■ Work required: Render the lines starting at the one containing "At what coordinates should I click to accomplish: Select" and ending at the one containing "(x=639, y=106)" as a Markdown table with the columns Number and Text, leaving out blank lines.

──────── Source records ────────

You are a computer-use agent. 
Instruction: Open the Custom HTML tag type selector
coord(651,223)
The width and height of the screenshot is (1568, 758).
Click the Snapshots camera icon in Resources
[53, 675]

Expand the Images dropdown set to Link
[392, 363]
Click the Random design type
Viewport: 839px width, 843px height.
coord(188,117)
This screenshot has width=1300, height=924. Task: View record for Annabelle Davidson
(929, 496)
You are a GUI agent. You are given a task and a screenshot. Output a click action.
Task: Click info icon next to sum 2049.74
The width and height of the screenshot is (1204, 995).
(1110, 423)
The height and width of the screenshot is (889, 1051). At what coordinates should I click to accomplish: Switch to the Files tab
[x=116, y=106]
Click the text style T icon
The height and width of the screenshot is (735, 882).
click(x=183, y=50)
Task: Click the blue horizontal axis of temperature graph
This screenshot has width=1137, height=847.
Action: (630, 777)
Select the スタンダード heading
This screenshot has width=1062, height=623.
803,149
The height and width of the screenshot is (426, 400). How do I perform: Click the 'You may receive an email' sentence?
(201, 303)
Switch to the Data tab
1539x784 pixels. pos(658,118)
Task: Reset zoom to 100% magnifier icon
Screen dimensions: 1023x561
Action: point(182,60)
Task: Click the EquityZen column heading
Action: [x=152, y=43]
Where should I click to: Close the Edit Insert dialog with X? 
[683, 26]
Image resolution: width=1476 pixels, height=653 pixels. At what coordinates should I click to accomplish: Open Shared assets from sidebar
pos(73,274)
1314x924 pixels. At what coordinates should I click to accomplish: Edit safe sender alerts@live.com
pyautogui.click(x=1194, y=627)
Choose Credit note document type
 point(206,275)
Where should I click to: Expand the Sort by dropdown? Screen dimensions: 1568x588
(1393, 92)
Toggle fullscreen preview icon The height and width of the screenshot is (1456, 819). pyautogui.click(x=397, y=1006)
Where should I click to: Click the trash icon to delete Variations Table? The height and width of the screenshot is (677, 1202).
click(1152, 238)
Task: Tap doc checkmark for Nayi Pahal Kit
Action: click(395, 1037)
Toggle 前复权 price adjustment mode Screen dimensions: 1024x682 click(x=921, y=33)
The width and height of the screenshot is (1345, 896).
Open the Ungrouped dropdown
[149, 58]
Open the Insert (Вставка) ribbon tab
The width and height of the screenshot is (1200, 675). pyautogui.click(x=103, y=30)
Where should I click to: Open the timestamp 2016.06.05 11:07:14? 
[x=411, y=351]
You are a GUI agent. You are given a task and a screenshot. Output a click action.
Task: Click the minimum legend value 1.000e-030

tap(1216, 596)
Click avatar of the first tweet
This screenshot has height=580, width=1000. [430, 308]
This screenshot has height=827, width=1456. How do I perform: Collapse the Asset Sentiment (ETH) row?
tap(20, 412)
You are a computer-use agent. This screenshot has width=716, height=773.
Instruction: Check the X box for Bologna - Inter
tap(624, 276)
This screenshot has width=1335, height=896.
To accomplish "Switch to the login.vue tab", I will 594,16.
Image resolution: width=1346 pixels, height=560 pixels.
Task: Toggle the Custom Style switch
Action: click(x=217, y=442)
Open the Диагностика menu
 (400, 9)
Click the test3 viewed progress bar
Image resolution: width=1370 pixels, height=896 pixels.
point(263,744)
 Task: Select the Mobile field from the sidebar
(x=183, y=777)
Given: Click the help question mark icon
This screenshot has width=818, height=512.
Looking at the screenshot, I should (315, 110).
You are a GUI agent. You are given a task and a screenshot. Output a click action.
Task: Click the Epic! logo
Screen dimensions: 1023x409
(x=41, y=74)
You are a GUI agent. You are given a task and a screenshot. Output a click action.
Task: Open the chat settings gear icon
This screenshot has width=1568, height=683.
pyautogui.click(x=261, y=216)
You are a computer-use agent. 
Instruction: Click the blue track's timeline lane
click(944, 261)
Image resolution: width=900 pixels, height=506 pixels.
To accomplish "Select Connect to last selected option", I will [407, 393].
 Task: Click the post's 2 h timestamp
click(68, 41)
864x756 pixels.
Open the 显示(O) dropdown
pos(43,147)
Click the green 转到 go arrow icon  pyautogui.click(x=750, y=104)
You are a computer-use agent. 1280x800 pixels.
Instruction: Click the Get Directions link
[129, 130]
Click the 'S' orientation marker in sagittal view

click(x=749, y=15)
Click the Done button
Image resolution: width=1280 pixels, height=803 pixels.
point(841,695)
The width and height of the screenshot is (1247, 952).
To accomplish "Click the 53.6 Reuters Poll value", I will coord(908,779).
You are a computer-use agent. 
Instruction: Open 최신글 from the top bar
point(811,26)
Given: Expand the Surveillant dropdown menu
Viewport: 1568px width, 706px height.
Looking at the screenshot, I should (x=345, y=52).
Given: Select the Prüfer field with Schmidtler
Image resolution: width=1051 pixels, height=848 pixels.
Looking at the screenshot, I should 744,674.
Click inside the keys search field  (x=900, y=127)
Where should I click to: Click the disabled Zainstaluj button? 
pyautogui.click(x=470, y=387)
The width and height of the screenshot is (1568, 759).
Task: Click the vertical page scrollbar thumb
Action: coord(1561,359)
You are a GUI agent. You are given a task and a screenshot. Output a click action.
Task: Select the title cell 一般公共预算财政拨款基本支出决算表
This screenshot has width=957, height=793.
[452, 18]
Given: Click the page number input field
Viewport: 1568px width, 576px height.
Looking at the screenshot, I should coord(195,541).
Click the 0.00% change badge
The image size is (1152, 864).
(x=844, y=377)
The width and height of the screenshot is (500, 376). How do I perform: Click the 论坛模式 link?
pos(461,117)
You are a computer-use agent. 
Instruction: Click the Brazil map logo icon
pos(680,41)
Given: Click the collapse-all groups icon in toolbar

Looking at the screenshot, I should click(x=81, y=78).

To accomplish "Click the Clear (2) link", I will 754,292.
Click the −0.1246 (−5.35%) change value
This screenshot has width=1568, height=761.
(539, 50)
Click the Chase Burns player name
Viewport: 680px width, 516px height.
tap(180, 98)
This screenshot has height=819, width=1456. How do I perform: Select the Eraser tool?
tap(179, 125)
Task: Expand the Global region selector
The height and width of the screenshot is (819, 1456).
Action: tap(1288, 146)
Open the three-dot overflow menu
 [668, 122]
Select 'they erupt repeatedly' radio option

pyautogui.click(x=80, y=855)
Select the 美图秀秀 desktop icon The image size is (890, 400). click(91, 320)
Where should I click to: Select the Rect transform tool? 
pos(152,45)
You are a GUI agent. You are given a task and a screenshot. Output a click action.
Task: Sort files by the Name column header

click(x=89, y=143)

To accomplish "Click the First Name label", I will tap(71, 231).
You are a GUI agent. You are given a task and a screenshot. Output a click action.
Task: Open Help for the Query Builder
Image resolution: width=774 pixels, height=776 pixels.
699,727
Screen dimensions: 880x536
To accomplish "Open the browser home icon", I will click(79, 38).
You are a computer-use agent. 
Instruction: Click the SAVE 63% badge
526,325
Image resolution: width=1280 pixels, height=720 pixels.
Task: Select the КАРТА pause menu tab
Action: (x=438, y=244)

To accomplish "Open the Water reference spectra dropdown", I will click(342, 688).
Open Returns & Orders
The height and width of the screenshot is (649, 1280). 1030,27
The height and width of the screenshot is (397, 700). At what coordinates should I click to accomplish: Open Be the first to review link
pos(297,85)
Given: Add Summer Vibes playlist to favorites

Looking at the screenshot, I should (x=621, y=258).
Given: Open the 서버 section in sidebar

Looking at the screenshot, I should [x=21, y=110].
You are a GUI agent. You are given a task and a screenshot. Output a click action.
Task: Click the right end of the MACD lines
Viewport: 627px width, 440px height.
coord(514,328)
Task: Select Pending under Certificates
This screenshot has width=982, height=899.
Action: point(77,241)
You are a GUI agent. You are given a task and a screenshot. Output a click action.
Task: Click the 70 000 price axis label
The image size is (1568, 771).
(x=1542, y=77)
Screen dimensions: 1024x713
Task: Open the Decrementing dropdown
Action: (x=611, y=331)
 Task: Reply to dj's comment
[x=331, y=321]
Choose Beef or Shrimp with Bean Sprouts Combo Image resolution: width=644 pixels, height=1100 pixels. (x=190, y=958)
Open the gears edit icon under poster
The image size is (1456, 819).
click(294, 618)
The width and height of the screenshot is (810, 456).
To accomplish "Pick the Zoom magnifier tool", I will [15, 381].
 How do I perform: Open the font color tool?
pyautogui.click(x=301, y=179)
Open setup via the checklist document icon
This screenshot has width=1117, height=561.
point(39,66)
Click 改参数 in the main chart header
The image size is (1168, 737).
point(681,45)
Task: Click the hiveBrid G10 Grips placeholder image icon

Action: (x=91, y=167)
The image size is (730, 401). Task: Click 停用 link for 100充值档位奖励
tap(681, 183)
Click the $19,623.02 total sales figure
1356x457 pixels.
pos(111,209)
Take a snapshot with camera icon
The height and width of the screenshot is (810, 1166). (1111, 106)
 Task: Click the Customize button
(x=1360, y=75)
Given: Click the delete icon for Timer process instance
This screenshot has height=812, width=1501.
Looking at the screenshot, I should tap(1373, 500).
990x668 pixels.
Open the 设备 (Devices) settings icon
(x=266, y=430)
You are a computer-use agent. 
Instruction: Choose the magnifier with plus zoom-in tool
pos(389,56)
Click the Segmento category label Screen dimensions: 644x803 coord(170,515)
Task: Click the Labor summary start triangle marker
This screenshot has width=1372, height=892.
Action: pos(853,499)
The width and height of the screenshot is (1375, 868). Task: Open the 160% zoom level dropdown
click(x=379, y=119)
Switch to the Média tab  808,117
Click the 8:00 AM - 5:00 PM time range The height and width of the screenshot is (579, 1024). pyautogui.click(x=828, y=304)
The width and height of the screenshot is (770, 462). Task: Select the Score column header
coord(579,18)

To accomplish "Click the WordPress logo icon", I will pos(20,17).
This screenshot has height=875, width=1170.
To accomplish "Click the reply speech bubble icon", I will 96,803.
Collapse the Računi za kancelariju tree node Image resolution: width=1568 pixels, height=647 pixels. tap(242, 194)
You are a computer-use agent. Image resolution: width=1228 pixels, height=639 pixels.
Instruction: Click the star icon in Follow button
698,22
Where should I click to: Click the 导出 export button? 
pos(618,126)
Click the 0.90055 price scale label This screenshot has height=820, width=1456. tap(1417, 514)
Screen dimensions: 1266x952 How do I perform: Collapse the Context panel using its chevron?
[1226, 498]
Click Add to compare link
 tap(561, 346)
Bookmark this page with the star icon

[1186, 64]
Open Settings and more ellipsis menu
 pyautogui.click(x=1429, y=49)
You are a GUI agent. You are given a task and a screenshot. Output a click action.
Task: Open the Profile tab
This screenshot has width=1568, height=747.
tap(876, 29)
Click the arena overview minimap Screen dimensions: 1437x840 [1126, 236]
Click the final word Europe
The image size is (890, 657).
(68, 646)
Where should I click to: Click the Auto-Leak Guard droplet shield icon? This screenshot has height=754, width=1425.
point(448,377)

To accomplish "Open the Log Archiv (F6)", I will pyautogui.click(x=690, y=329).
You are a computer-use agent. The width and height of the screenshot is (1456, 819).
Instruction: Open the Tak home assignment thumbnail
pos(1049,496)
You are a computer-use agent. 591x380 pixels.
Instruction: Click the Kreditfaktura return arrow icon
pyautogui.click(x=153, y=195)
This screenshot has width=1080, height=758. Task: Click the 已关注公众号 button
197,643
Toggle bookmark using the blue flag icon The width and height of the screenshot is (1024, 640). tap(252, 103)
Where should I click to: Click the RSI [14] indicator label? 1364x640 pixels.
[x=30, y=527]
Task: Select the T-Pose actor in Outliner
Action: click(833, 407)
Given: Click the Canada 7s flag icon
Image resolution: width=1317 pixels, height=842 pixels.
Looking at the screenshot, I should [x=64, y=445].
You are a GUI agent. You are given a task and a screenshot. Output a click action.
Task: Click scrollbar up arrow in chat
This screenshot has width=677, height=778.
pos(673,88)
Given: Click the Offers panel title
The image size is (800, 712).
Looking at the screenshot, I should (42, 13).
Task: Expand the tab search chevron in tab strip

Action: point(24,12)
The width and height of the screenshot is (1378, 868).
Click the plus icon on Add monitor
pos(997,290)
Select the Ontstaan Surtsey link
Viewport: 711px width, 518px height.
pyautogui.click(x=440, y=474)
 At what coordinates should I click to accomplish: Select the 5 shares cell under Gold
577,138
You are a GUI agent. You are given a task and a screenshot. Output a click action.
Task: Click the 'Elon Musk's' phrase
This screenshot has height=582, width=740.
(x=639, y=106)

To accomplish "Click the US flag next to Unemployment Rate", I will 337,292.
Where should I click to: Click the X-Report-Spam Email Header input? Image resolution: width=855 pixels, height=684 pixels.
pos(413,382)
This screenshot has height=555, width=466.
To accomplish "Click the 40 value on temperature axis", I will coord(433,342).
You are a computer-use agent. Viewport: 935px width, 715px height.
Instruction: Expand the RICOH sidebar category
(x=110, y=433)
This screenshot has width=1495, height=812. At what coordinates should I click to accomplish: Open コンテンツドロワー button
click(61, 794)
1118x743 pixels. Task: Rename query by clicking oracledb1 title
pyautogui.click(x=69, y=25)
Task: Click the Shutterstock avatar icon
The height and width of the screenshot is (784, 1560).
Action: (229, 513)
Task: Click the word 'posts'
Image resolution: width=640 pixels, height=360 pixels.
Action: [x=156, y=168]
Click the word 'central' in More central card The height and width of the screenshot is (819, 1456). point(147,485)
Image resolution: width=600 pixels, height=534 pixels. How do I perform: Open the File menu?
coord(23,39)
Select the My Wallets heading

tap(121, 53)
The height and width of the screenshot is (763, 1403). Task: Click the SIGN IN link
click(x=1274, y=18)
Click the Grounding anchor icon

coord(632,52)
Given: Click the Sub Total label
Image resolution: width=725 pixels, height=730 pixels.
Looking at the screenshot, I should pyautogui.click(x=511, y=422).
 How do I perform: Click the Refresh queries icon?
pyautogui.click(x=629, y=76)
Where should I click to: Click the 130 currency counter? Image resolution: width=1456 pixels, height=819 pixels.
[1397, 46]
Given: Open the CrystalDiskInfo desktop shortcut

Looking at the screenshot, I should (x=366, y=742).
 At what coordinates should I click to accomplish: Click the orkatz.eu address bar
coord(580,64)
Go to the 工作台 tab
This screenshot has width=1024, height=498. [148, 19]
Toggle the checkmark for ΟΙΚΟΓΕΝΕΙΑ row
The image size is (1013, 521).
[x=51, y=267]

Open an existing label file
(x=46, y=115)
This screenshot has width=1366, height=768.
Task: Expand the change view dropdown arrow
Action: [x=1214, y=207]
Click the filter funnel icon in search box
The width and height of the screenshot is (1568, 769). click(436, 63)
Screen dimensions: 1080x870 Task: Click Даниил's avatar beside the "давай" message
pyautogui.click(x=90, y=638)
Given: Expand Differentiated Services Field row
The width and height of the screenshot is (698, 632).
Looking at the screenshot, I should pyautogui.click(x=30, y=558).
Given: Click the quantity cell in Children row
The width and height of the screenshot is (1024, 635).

────────

■ Complete output:
| Number | Text |
|---|---|
| 1 |  At what coordinates should I click to accomplish: Select the 5 shares cell under Gold |
| 2 | 577,138 |
| 3 | You are a GUI agent. You are given a task and a screenshot. Output a click action. |
| 4 | Task: Click the 'Elon Musk's' phrase |
| 5 | This screenshot has height=582, width=740. |
| 6 | (x=639, y=106) |